Police See No Need|for Drone Weapons

     BISMARCK, N.D. (CN) – Fargo police say they have “no intention of weaponizing drones” though North Dakota has become the first state to allow it, so long as the weapons are not “lethal.”
     One police lieutenant says he’s “perplexed” why the Legislature even enacted the law.
      House Bill 1328 legalized weaponized drones for police use and surveillance. Gov. Jack Dalrymple signed the bill into law in April, three years after Rep. Rick Becker first introduced it. Both are Republicans.
     Becker said his original purpose was to require police to get warrants before they could use drones to conduct surveillance on private citizens. The original bill, in 2013, prohibited weaponizing drones “in any fashion,” Becker told National Public Radio.
     After he re-introduced the bill this year, it was amended to prohibit only lethal weapons. Becker told NPR the bill was amended because “law enforcement lobbyists” asked “to remove the prohibition on nonlethal weapons, and that, in fact, is what was done.”
     Fargo police Lt. Michael Mitchell told Courthouse News his department is “perplexed, because we don’t see many reasons why we would use such technology.”
     “It can take over two years to get FAA certification just to fly these things. It may be something for the long range, but for now we aren’t even looking at it,” Mitchell said.

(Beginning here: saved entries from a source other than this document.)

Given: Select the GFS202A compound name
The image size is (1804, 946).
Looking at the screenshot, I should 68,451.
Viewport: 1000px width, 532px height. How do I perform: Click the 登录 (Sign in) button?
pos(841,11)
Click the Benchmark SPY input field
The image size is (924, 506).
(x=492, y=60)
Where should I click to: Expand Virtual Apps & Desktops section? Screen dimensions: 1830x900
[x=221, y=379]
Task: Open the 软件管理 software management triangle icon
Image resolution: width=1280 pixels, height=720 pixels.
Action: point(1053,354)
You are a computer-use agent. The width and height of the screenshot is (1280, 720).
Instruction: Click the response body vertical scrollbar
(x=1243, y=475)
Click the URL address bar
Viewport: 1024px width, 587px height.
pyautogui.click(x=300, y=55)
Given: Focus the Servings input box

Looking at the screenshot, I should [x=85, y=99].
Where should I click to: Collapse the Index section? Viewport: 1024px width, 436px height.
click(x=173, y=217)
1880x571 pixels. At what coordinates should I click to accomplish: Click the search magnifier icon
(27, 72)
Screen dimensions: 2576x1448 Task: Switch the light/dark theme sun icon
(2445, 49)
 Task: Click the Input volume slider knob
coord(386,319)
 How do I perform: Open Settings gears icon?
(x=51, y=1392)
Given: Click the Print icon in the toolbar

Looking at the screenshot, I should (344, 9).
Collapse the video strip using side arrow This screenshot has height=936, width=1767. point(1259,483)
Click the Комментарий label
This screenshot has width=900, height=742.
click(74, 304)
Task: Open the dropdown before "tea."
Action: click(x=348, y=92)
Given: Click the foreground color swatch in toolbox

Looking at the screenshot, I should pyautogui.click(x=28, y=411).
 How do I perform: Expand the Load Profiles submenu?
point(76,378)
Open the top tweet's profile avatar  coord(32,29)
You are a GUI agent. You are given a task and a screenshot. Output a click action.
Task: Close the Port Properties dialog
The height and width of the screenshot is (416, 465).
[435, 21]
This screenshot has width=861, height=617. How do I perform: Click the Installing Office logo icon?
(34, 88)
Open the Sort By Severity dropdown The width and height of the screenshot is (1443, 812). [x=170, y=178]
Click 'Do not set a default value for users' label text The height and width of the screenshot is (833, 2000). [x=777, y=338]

     North Dakota Peace Officers Association President Michael Reitan said the law is somewhat ambiguous. Rubber bullets or beanbags could be categorized as non-lethal, though they have the potential to inflict lethal harm.
     “Weapons actually come in three different types of category – lethal, which everyone is familiar with as far as a handgun,” Reitan told NPR. “Less than lethal are those weapons that fire rubber bullets, beanbags, that type of thing – not meant to be lethal, but they could be.
     “And then there’s non-lethal, and we talked about pepper spray. My interpretation of the way the bill is written – when it says lethal weapons are prohibited, it would be both the less lethal and the lethal weapons.”
     The ACLU calls police use of weaponized drones “a terrible idea.”
     “Drones make it too easy to use force,” and “‘Non-lethal’ weapons aren’t actually non-lethal,” the ACLU said in an Aug. 27 statement. It also objected that the bill will “open the door to increasing weaponization,” “increase the militarization of police,” and that the increased distance of weapons shot from drones makes them inaccurate.
     At least three states – Oregon, Virginia and Wisconsin – have prohibited any sorts of weapons on drones.
     The Fargo Police Department told Courthouse News: “This technology may be useful for search and rescue operations as it would save a lot of man hours, but the Fargo Police have no intention of weaponizing drones or using them for surveillance, especially since we live in such a rural area.”